• _Entries supplied_:

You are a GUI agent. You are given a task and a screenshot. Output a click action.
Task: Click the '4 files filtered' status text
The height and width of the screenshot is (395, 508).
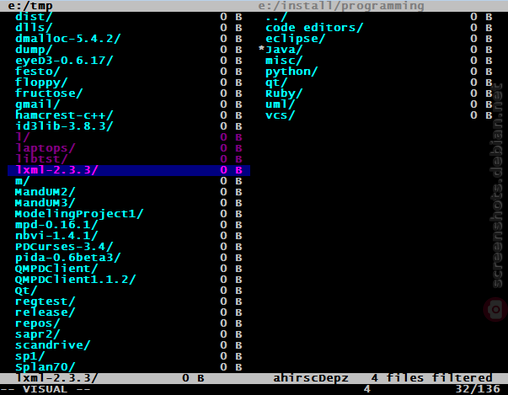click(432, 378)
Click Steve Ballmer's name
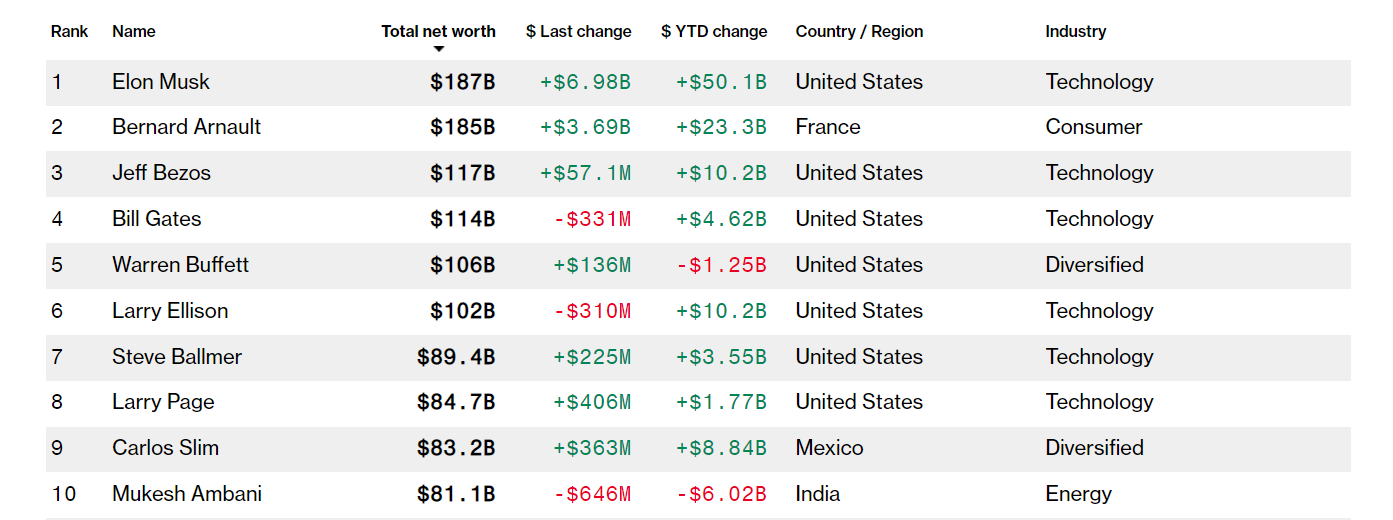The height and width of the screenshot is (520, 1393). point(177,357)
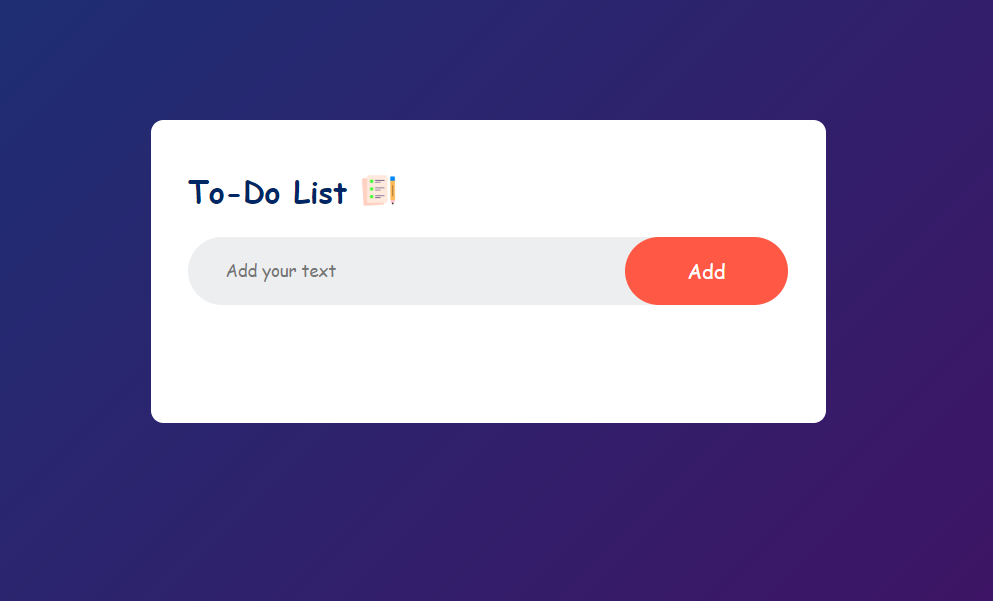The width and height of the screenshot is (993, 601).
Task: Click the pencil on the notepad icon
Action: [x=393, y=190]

==

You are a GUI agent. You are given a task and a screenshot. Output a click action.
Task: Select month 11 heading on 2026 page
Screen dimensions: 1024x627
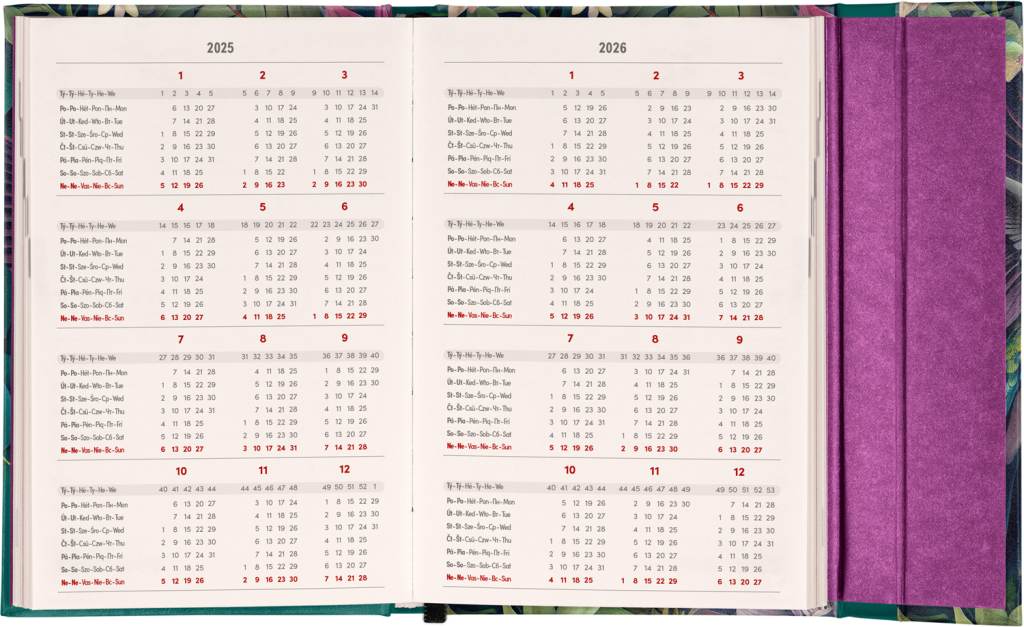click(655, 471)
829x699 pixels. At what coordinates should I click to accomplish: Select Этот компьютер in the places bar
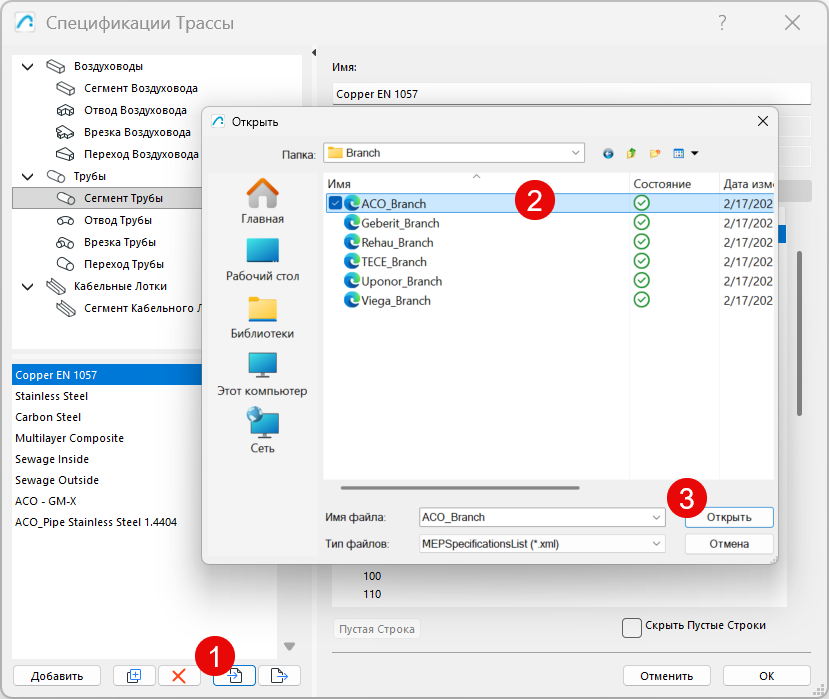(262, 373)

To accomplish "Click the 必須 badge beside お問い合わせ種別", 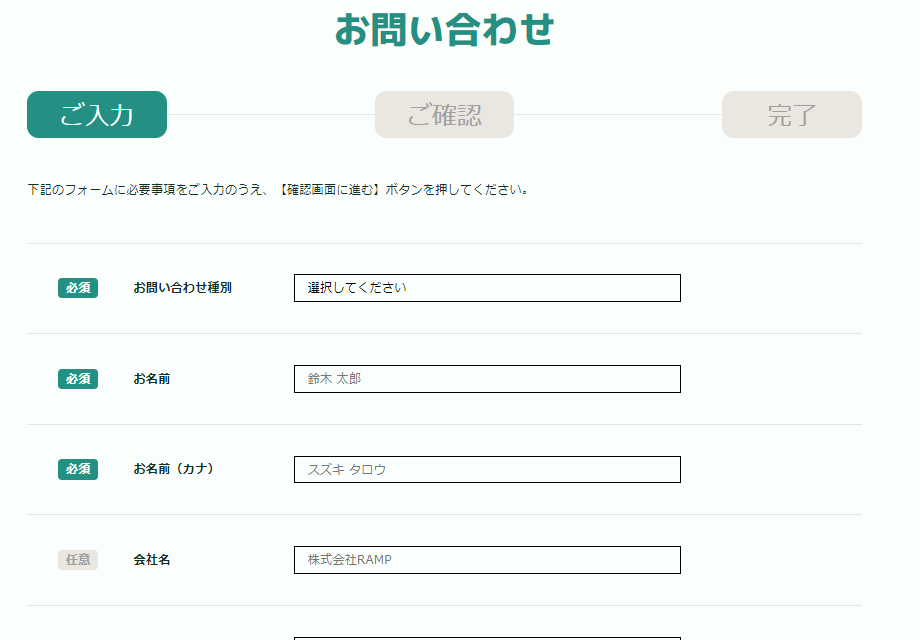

• _Task to carry out_: Repeat exactly the lines above, from the line that contains "Task: Select month 11 heading on 2026 page" down through the line that contains "the 必須 badge". Include both of those lines and none of the pictures.

• _Answer to this exercise_:
Task: Select month 11 heading on 2026 page
Screen dimensions: 1024x627
click(655, 471)
829x699 pixels. At what coordinates should I click to accomplish: Select Этот компьютер in the places bar
(262, 373)

To accomplish "Click the 必須 badge beside お問い合わせ種別", 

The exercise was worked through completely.